Immature ‘American Ultra' loses steam

There are enough dopey discussions, nutty characterizations and creatively spiced servings of violence to amuse younger viewers.|

Stoners take a bloodbath in “American Ultra,” a genre mash that’s mildly amusing until it can’t think of anything else to do besides flop around in the deep end of conspicuous gore.

Taking a vacation from more serious projects by playing a couple of lethargic, ambition-free tokers who suddenly find themselves in the middle of a Joe Carnahan movie, Jesse Eisenberg and Kristen Stewart smoke and say “like” and the F-word a lot and eventually kick plenty of butt in a way that looks to cook up a couple of weeks of buzzy late-summer business.

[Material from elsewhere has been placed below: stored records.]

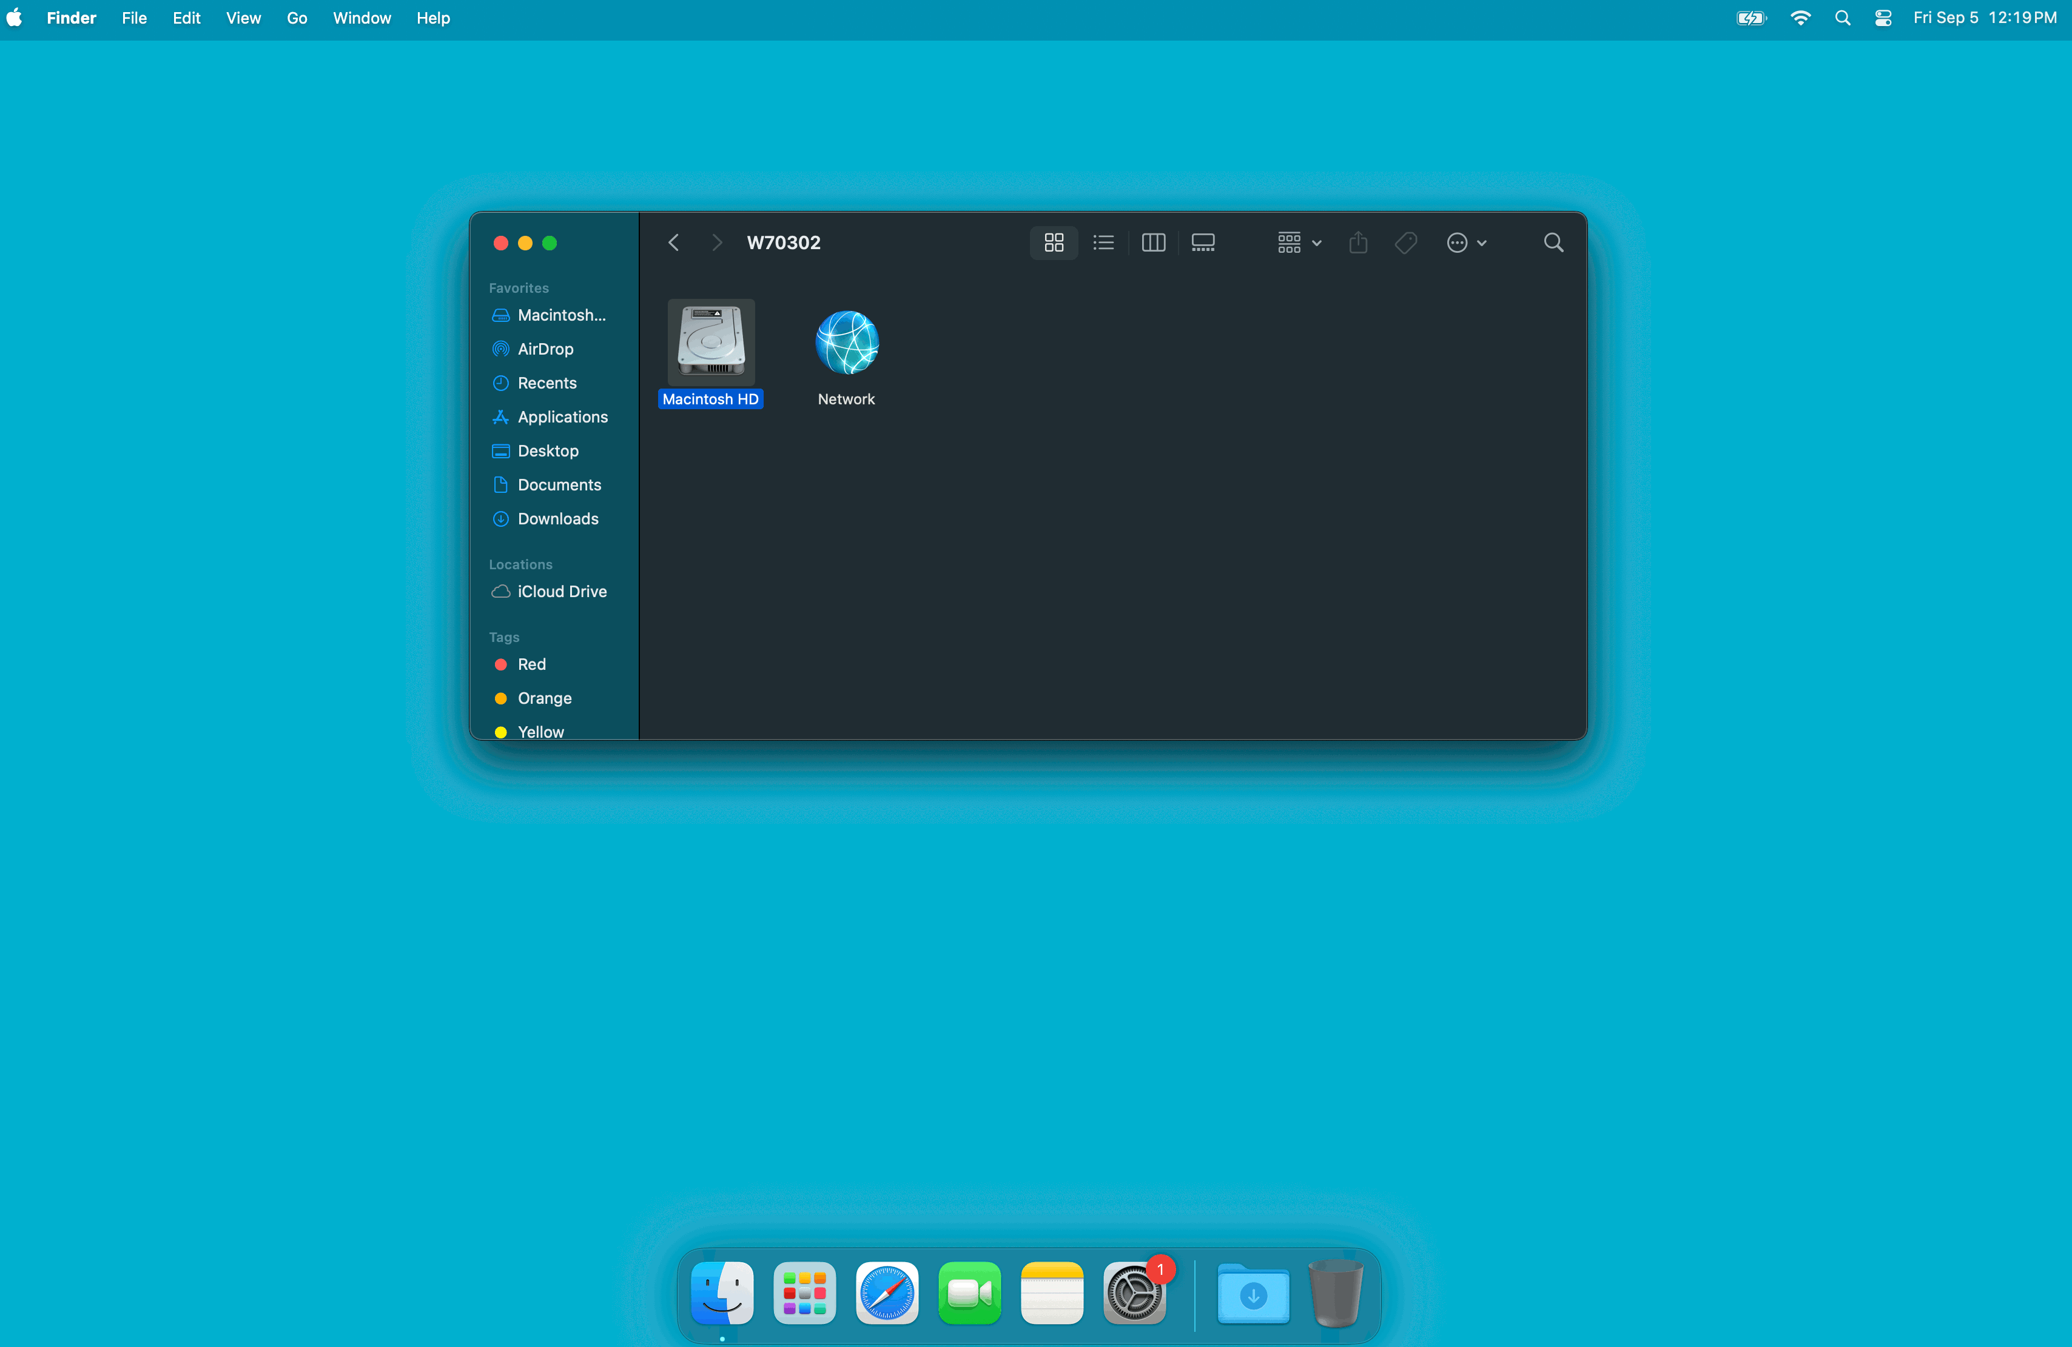Image resolution: width=2072 pixels, height=1347 pixels.
Task: Switch Finder to column view
Action: pos(1153,243)
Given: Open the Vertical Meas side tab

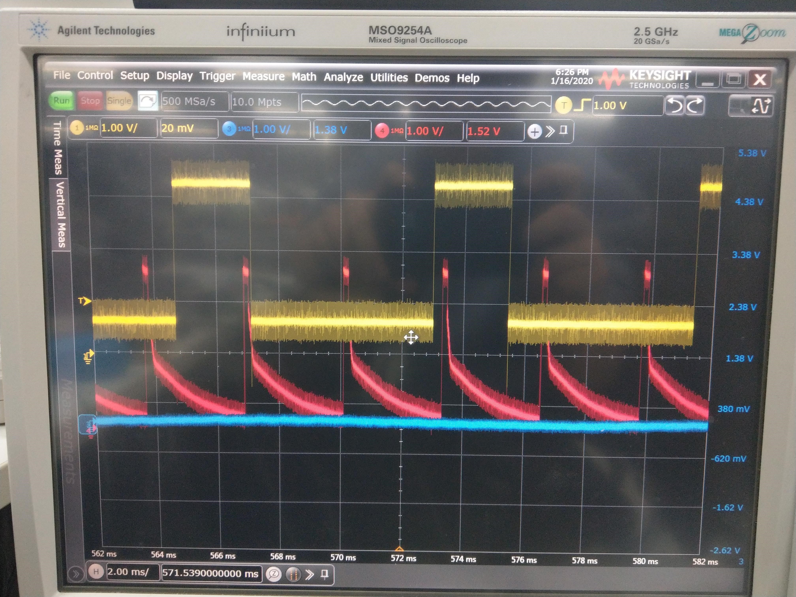Looking at the screenshot, I should (x=60, y=214).
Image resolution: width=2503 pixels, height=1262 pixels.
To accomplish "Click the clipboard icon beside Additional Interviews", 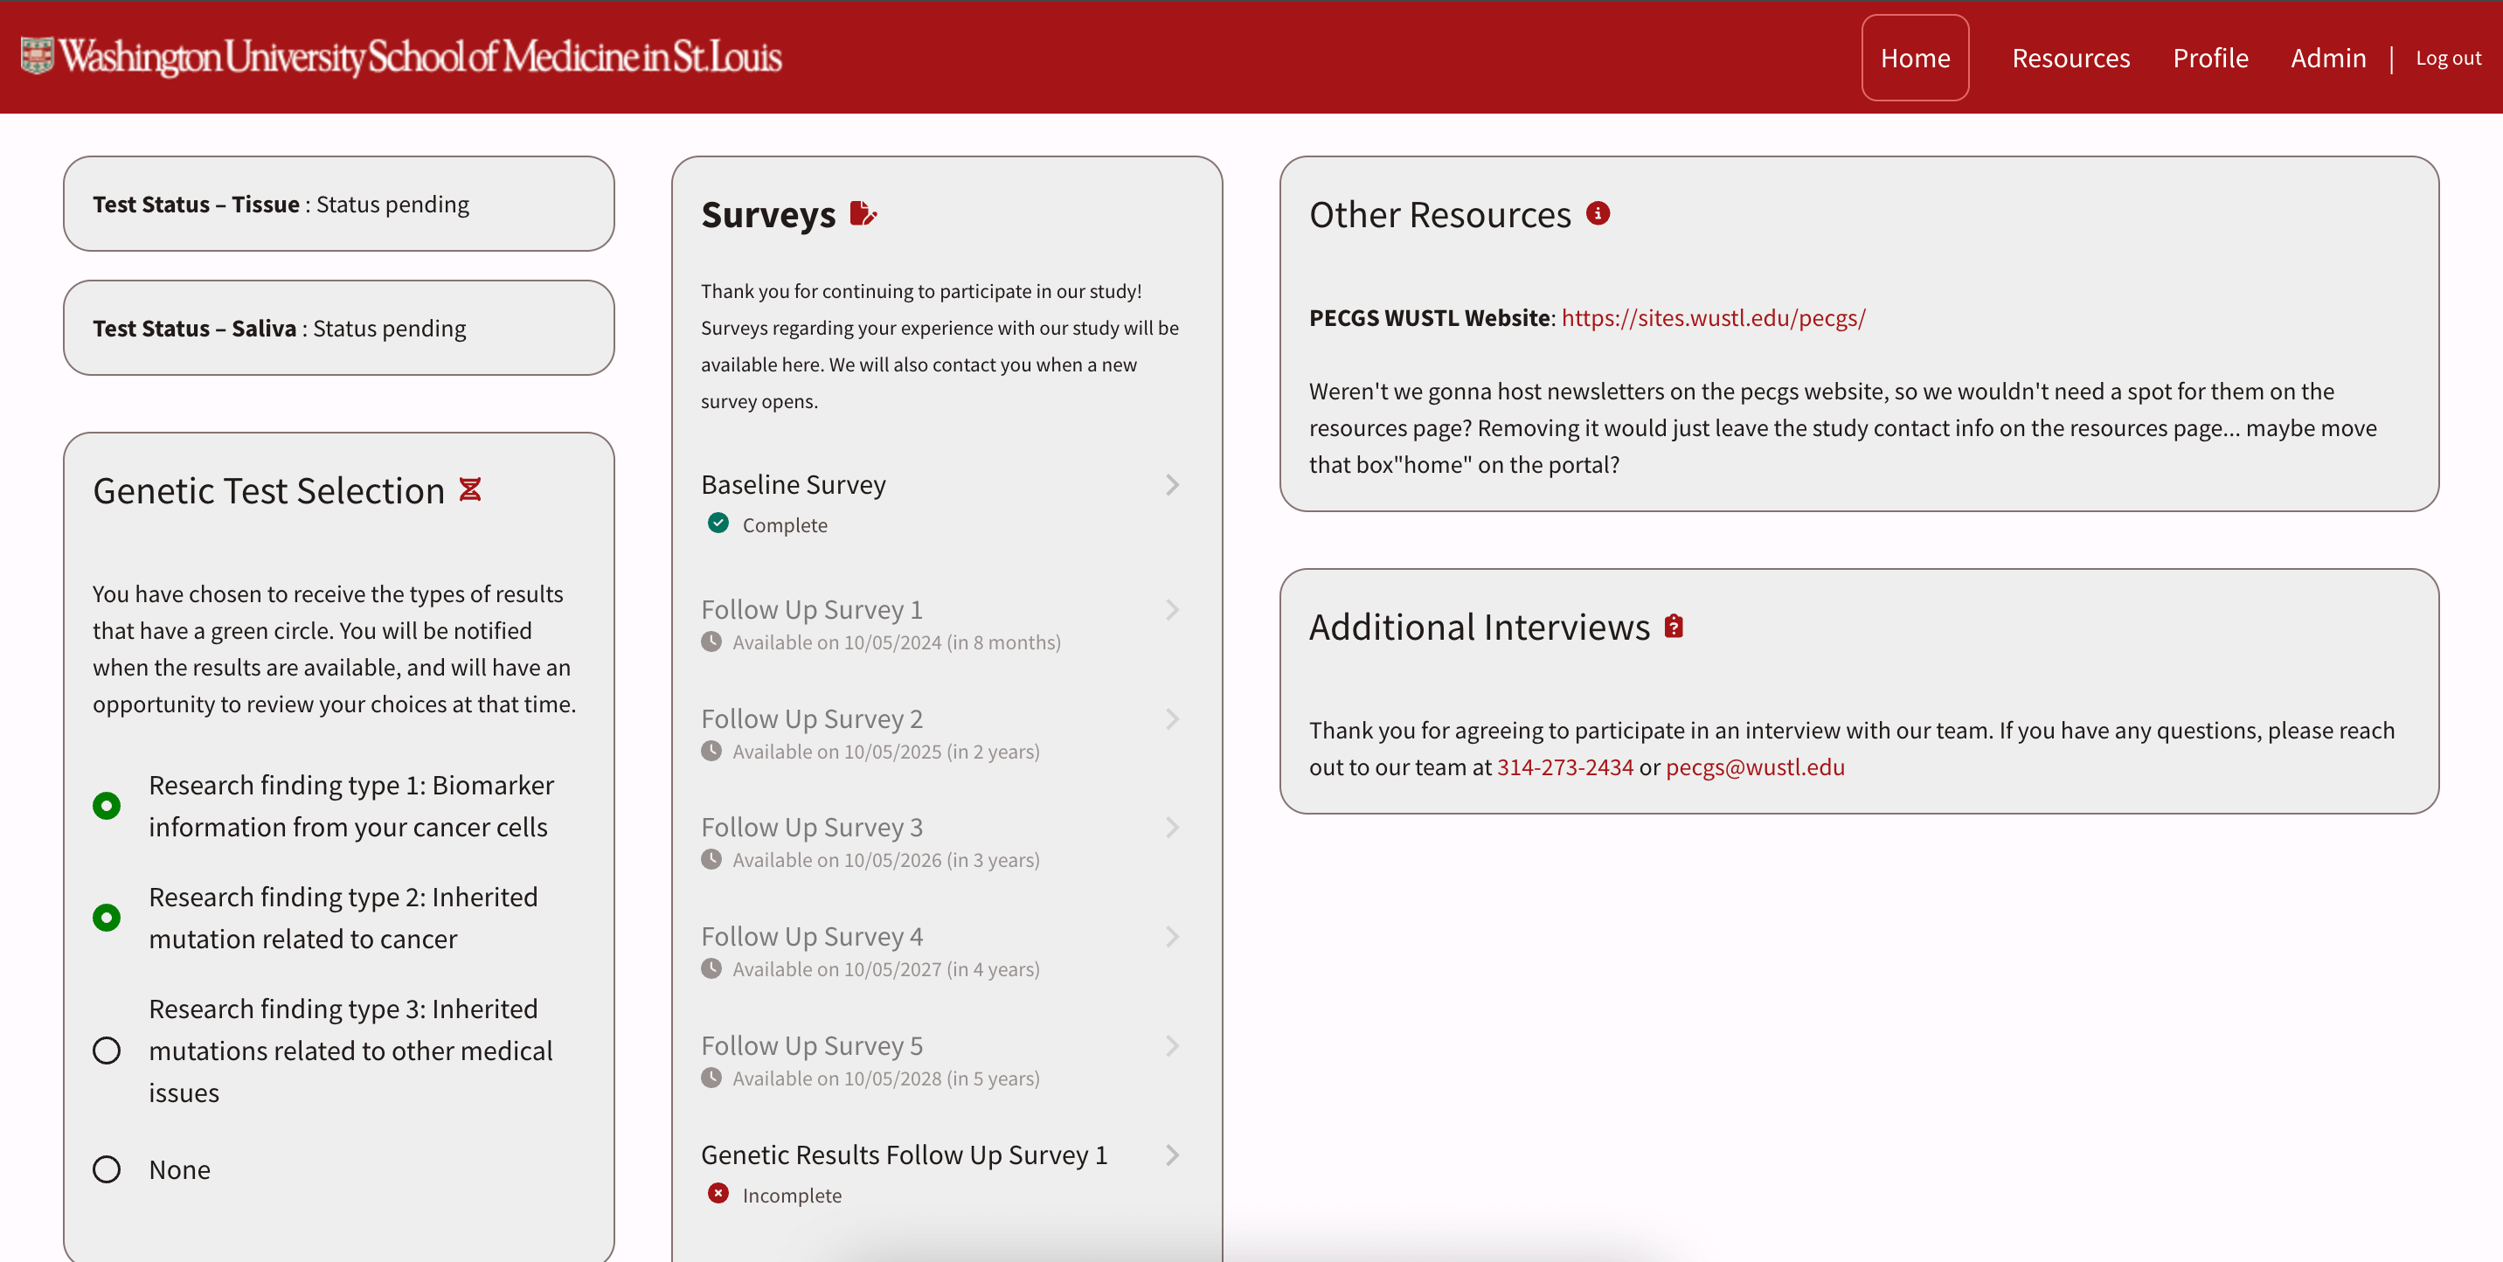I will pos(1673,626).
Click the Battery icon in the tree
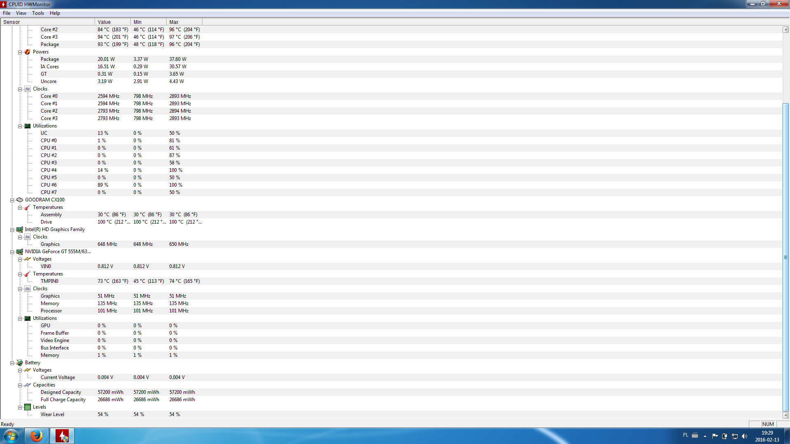Image resolution: width=790 pixels, height=444 pixels. [20, 363]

Those who saw Nima Nourizadeh’s moderately successful first feature, the horny-boys gross-out comedy “Project X,” will have an idea of the excess to expect here . But the script by Max Landis (“Chronicle”) uses an elaborate wind-up to throw a giant splatterball that delivers more of a big mess than anything coherent or genuinely engaging.

Still, sensation is sensation, and there are enough amusingly dopey discussions, nutty characterizations and creatively spiced servings of violence to service some younger viewers.

The story takes place in Nowheresville, West Virginia, where no-account Mike (Eisenberg) dreams of creating a graphic novel while working the night shift at a bottom-feeder convenience store. It’s a toss-up which is more far-fetched - that a young woman who looks like Stewart sticks with this loser no matter what or that Mike (unbeknownst to him) is actually a CIA-trained sleeper agent who will suddenly emerge from his slumber as a slacker James Bond.

The small-town sluggard stuff of the first 20 minutes or so is genial enough and provokes a few laughs by identifying multiple symptom of generational haplessness; it’ll be the comedy of recognition for more than a few in the audience.

But the film lurches from first to fourth gear when overreaching CIA agent Adrian Yates (Topher Grace) decides it’s time to terminate the useless Mike from the Ultra program, an agency initiative from the 1950s designed to reprogram select candidates to become superspies and assassins.

Even with its tight running time, “American Ultra” starts spinning its wheels well before the climax, although it’s entirely possible that being in an altered state while watching this will keep the target audience giggling at the repetitive antics all the way to the end.